● TEXTAUSZUG
=-=-=
Andererseits wurde laut Falter versucht, die Firma ins Boot zu holen. Man werde eine spätere Ausschreibung so hinbiegen, dass Janus gewinne. Zitat: „Des passt scho so. Krieagst eh dein Preis." Janus sagt gegenüber Ö1, ihm sei es mit den Tonbandaufnahmen darum gegangen, dass seiner Firma nicht vorgeworfen werden könne, in diese Korruptionsgeschichte verwickelt zu sein. Die Aufnahmen seien aus Notwehr erfolgt, weil es um die Existenz des Unternehmens gehe, so Janus.
=-=-=
● Gespeicherte Datensätze
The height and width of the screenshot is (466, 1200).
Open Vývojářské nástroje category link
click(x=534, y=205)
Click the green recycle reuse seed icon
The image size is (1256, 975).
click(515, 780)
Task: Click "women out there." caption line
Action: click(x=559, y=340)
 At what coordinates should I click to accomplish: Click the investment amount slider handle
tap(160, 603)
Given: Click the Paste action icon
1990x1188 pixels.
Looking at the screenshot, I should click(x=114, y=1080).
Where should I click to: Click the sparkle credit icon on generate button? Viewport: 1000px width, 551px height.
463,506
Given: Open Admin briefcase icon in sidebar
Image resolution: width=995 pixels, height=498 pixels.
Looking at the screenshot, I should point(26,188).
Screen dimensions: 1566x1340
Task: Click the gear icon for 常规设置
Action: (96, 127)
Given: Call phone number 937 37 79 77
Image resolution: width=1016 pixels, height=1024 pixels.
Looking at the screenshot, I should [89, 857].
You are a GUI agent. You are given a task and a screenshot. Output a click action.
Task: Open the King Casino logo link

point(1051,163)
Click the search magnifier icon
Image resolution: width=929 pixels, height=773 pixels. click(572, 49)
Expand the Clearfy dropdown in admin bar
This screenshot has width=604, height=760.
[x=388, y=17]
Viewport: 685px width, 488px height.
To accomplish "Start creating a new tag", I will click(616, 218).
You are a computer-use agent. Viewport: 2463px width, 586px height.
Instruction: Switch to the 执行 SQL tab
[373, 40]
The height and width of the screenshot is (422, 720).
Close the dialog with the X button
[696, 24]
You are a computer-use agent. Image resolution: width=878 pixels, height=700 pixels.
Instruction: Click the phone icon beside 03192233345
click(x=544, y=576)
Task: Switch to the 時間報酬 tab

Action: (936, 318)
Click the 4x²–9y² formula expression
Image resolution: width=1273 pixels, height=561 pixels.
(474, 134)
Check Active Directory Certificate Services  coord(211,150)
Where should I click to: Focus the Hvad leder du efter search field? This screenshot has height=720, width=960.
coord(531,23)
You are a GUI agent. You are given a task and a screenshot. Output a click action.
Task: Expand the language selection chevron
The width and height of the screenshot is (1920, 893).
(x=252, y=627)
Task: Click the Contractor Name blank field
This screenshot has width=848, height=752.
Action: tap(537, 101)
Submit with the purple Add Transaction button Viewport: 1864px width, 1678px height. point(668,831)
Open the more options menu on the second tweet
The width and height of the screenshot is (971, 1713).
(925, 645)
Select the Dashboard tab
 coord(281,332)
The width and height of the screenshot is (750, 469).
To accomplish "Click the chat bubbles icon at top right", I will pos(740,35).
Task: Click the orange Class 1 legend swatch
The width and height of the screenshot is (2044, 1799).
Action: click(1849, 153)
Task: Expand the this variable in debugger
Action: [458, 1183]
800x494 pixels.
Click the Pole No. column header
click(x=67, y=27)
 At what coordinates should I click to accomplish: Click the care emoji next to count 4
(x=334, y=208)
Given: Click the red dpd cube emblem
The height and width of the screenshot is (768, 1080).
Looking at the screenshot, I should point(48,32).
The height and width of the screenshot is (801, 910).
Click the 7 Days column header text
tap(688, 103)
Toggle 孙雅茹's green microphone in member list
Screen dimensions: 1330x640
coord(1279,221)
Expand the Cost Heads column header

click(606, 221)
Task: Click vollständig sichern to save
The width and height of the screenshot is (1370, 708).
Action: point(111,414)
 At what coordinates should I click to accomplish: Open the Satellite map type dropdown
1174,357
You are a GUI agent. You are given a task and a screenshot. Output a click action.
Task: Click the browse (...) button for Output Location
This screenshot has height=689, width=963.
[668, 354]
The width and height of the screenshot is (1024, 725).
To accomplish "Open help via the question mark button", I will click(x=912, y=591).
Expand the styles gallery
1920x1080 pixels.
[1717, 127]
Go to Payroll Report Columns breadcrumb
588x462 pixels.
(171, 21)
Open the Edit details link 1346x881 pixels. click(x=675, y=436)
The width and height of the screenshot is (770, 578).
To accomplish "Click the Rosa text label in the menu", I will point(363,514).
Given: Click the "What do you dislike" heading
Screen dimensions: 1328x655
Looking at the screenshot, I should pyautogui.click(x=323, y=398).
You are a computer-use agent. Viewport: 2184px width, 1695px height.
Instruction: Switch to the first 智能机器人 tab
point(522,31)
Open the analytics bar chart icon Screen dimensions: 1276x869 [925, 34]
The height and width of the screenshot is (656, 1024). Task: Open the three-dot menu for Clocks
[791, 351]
=-=-=
● DEINE AUFGABEN
- A) Beantworte kurz diese Fragen zum Text über die Tonbandaufnahmen von Janus:
(i) Laut wem wurde versucht, die Firma ins Boot zu holen?
(ii) Gegenüber welchem Sender äußert sich Janus?
(iii) Warum seien die Aufnahmen laut Janus aus Notwehr erfolgt?
- B) Setze den Text über die Tonbandaufnahmen von Janus nach seinem letzten Satz fort.
Das Material stammt aus einer anderen Quelle.

● ANTWORTEN
- A)
(i) Laut Falter.
(ii) Gegenüber Ö1.
(iii) Weil es um die Existenz des Unternehmens gehe.

- B)
Korruptionsstaatsanwaltschaft ermittelt

Die Korruptionsstaatsanwaltschaft ermittelt derzeit gegen vier hochrangige Mitarbeiter bzw. Ex-Mitarbeiter des AKH. Staatsanwaltschaftssprecherin Eva Habicher: Die Korruptionsstaatsanwaltschaft ermittle gegen vier namentlich bekannte Mitarbeiter des AKH wegen des Verdachts der Untreue und der Ausnützung einer Amtsstellung bzw. dass der Zuschlag in diesem Vergabeverfahren nach unsachlichen Kriterien erteilt und dass dadurch der Gemeinde Wien ein Vermögensnachteil zugefügt wurde. Ob sich irgendwelche Personen bereichert hätten, dafür gebe es derzeit keine konkreten Anhaltspunkte. Das werde aber auch im Ermittlungsverfahren zu klären sein, so Habicher. Es gilt die Unschuldsvermutung.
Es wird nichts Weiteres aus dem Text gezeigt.